→ What you should do:
Repeat the whole listing. Keep it exact.

→ Exercise material:
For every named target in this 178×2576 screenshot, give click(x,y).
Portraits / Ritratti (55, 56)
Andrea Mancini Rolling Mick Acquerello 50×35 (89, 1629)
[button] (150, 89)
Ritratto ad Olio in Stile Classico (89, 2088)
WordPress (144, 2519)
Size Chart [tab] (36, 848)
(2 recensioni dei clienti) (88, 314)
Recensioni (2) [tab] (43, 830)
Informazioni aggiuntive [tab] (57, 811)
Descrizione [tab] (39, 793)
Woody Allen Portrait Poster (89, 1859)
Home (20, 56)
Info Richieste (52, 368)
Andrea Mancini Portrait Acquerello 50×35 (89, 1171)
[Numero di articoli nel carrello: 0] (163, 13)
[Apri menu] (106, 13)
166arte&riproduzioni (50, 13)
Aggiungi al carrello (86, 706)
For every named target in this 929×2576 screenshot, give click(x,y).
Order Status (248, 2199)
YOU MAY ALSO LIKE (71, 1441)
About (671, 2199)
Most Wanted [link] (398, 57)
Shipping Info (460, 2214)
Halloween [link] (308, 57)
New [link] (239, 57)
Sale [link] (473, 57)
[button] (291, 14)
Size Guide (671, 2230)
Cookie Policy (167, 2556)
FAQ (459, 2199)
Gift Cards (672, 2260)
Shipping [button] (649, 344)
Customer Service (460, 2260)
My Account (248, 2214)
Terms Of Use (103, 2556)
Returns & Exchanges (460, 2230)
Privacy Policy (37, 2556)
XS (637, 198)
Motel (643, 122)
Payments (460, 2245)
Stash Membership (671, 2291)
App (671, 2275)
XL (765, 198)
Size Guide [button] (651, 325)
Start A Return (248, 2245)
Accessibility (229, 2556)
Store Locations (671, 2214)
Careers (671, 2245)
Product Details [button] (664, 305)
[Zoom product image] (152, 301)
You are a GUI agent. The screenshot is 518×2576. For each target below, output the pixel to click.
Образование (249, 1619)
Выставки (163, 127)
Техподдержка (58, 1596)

→ Answer below:
For every named target in this 178×2576 screenshot, give click(x,y).
Portraits / Ritratti (55, 56)
Andrea Mancini Rolling Mick Acquerello 50×35 (89, 1629)
[button] (150, 89)
Ritratto ad Olio in Stile Classico (89, 2088)
WordPress (144, 2519)
Size Chart [tab] (36, 848)
(2 recensioni dei clienti) (88, 314)
Recensioni (2) [tab] (43, 830)
Informazioni aggiuntive [tab] (57, 811)
Descrizione [tab] (39, 793)
Woody Allen Portrait Poster (89, 1859)
Home (20, 56)
Info Richieste (52, 368)
Andrea Mancini Portrait Acquerello 50×35 (89, 1171)
[Numero di articoli nel carrello: 0] (163, 13)
[Apri menu] (106, 13)
166arte&riproduzioni (50, 13)
Aggiungi al carrello (86, 706)
For every named target in this 929×2576 screenshot, give click(x,y).
Order Status (248, 2199)
YOU MAY ALSO LIKE (71, 1441)
About (671, 2199)
Most Wanted [link] (398, 57)
Shipping Info (460, 2214)
Halloween [link] (308, 57)
New [link] (239, 57)
Sale [link] (473, 57)
[button] (291, 14)
Size Guide (671, 2230)
Cookie Policy (167, 2556)
FAQ (459, 2199)
Gift Cards (672, 2260)
Shipping [button] (649, 344)
Customer Service (460, 2260)
My Account (248, 2214)
Terms Of Use (103, 2556)
Returns & Exchanges (460, 2230)
Privacy Policy (37, 2556)
XS (637, 198)
Motel (643, 122)
Payments (460, 2245)
Stash Membership (671, 2291)
App (671, 2275)
XL (765, 198)
Size Guide [button] (651, 325)
Start A Return (248, 2245)
Accessibility (229, 2556)
Store Locations (671, 2214)
Careers (671, 2245)
Product Details [button] (664, 305)
[Zoom product image] (152, 301)
You are a GUI agent. The screenshot is 518×2576. For each target below, output the pixel to click.
Образование (249, 1619)
Выставки (163, 127)
Техподдержка (58, 1596)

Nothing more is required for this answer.